[Start of TASK INPUT]

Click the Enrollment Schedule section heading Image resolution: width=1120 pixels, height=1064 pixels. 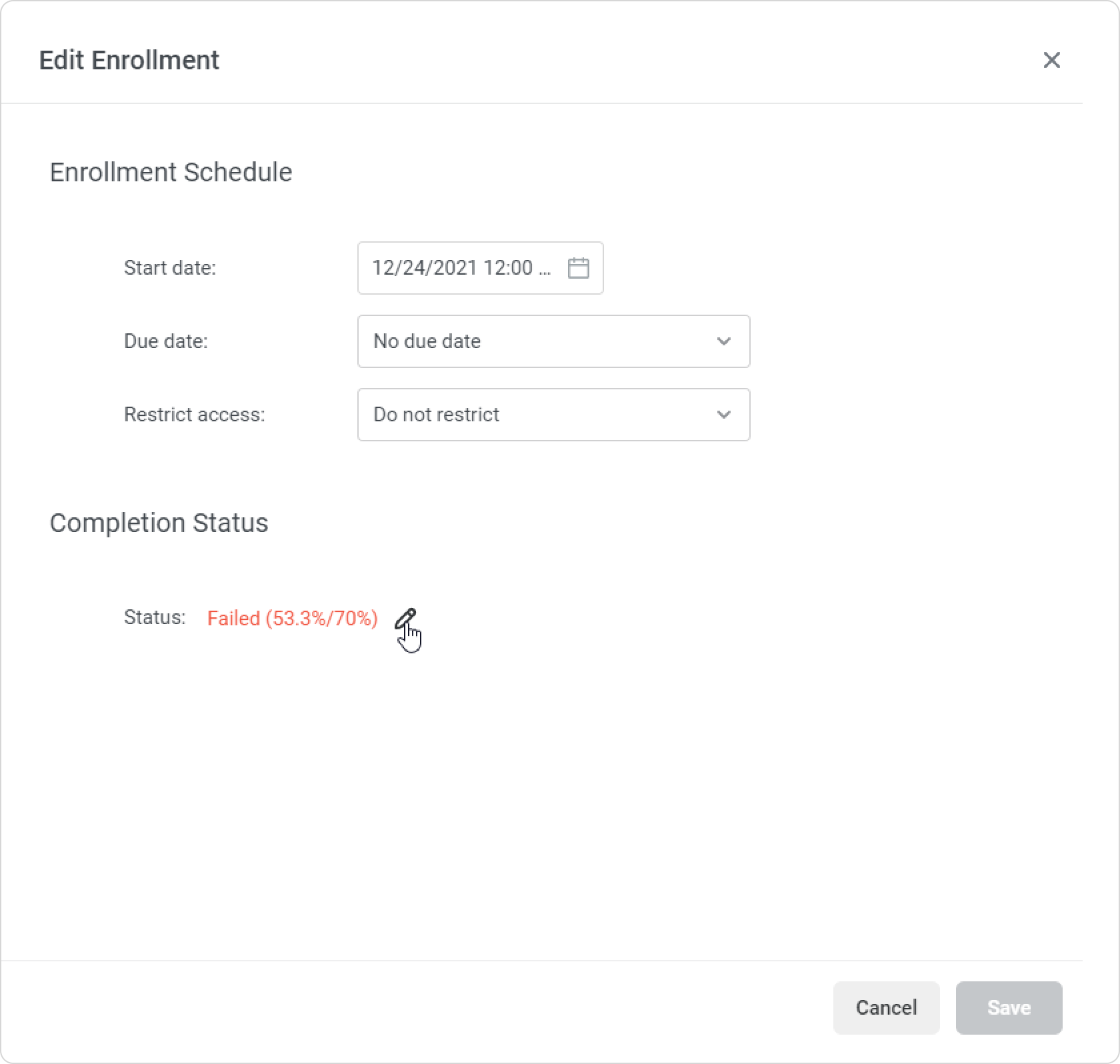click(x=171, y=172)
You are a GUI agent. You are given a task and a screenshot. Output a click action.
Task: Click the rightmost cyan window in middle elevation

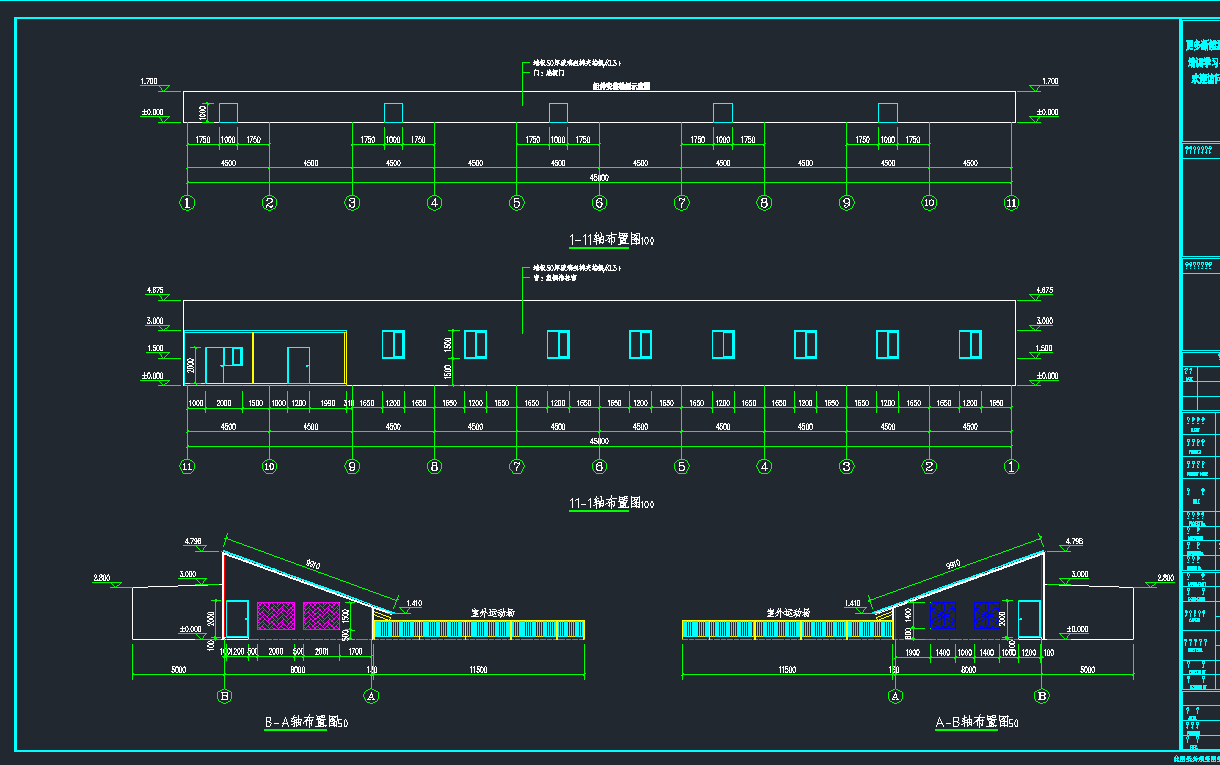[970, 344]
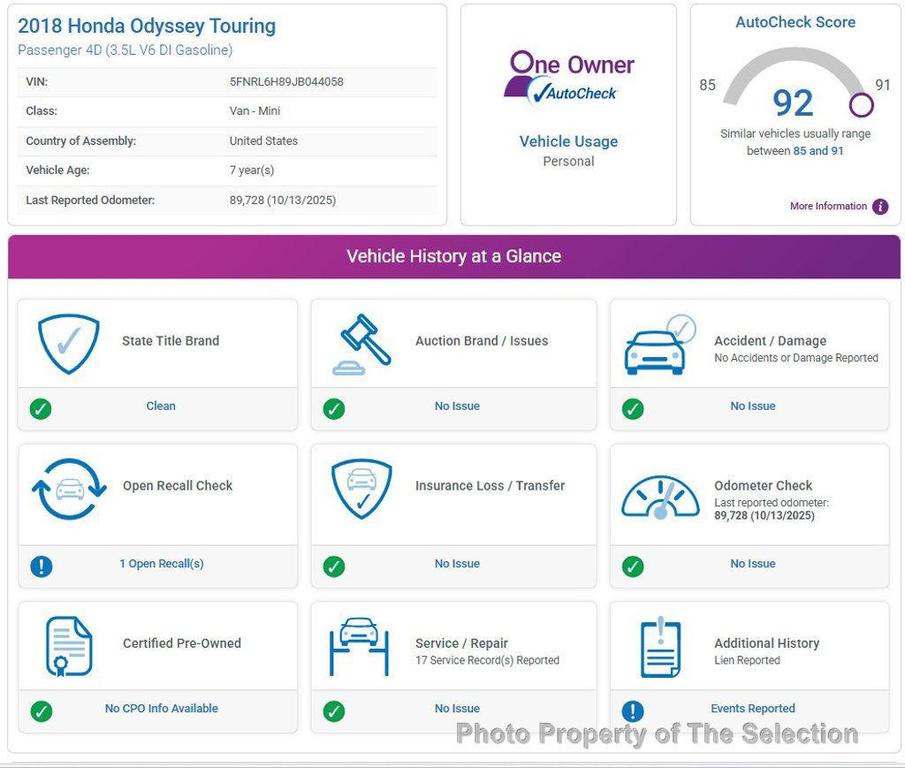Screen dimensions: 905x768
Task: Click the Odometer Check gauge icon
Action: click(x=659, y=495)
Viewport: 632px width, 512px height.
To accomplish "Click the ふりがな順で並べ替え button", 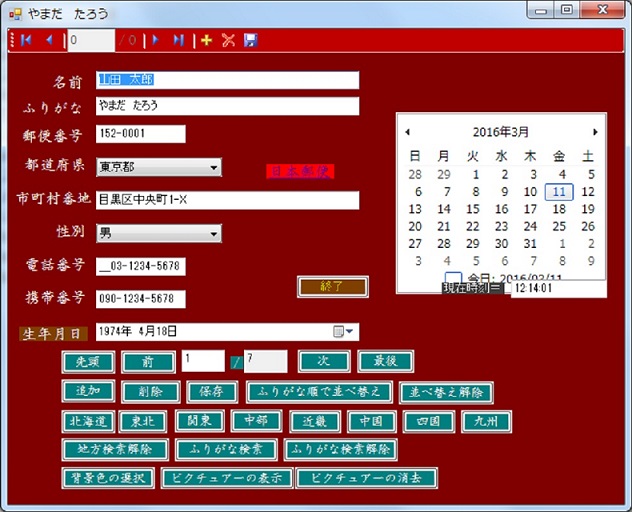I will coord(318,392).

[End of TASK INPUT]
[Start of TASK INPUT]

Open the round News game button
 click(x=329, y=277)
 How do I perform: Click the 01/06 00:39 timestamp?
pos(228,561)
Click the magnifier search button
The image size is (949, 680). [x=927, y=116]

[End of TASK INPUT]
[Start of TASK INPUT]

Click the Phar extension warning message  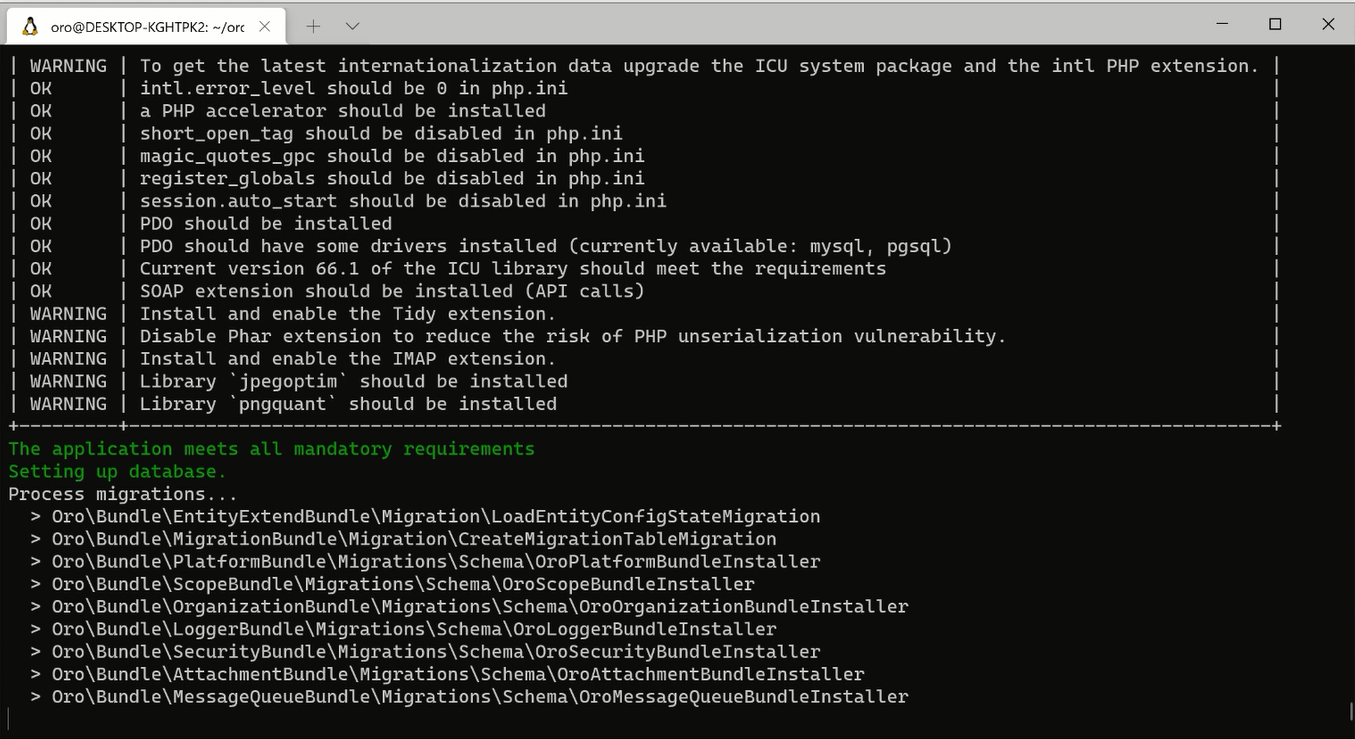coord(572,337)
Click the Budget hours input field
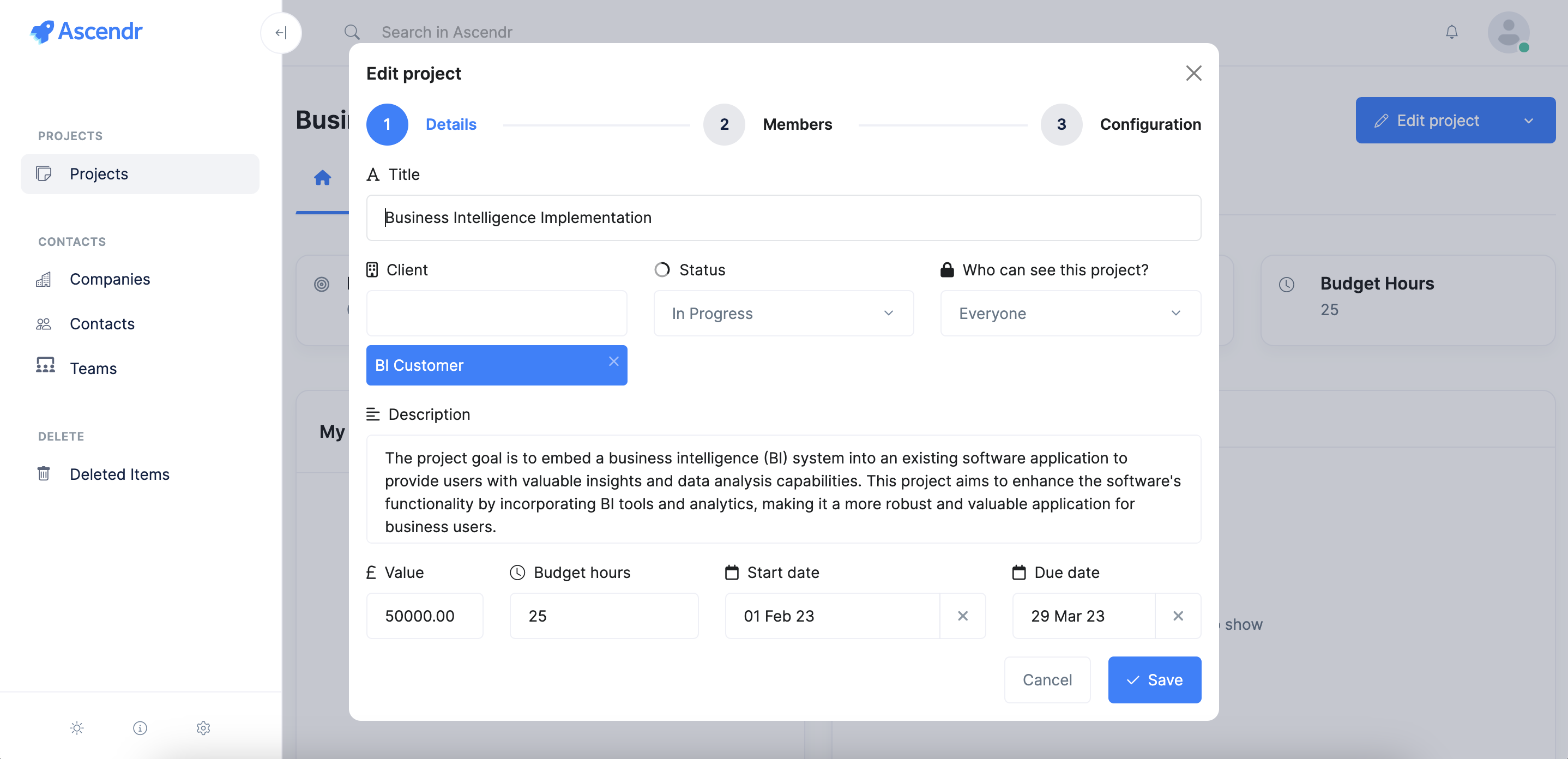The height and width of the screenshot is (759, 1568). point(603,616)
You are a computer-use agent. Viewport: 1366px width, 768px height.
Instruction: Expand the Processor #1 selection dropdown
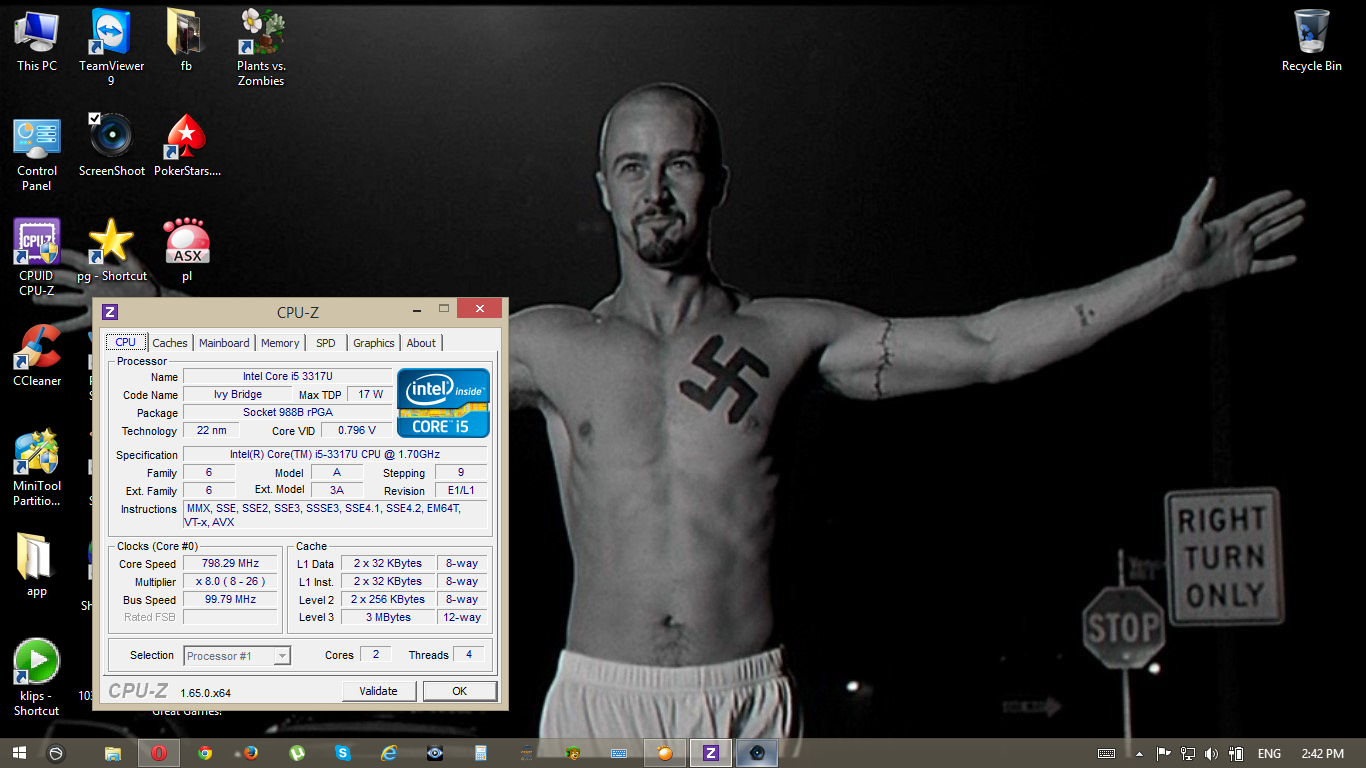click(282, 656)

[End of TASK INPUT]

TASK TO CARRY OUT
Put the lines of the records into a Markdown table with the columns Row and Line text, skipping any blank lines. Begin at the line that has "Click the Budget hours input field" and stop after the line that has "click(282, 656)". Both lines are included, no other lines go in, and the pictures are omitted.

OUTPUT BELOW
| Row | Line text |
|---|---|
| 1 | Click the Budget hours input field |
| 2 | The height and width of the screenshot is (759, 1568). point(603,616) |
| 3 | You are a computer-use agent. Viewport: 1366px width, 768px height. |
| 4 | Instruction: Expand the Processor #1 selection dropdown |
| 5 | click(282, 656) |